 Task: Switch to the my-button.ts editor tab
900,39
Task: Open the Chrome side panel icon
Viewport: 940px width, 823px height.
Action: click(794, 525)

(PROBLEM TO SOLVE): Retype the listing above exactly as it appears.

(OUTPUT OF THE TASK):
 Task: Switch to the my-button.ts editor tab
900,39
Task: Open the Chrome side panel icon
Viewport: 940px width, 823px height.
Action: click(794, 525)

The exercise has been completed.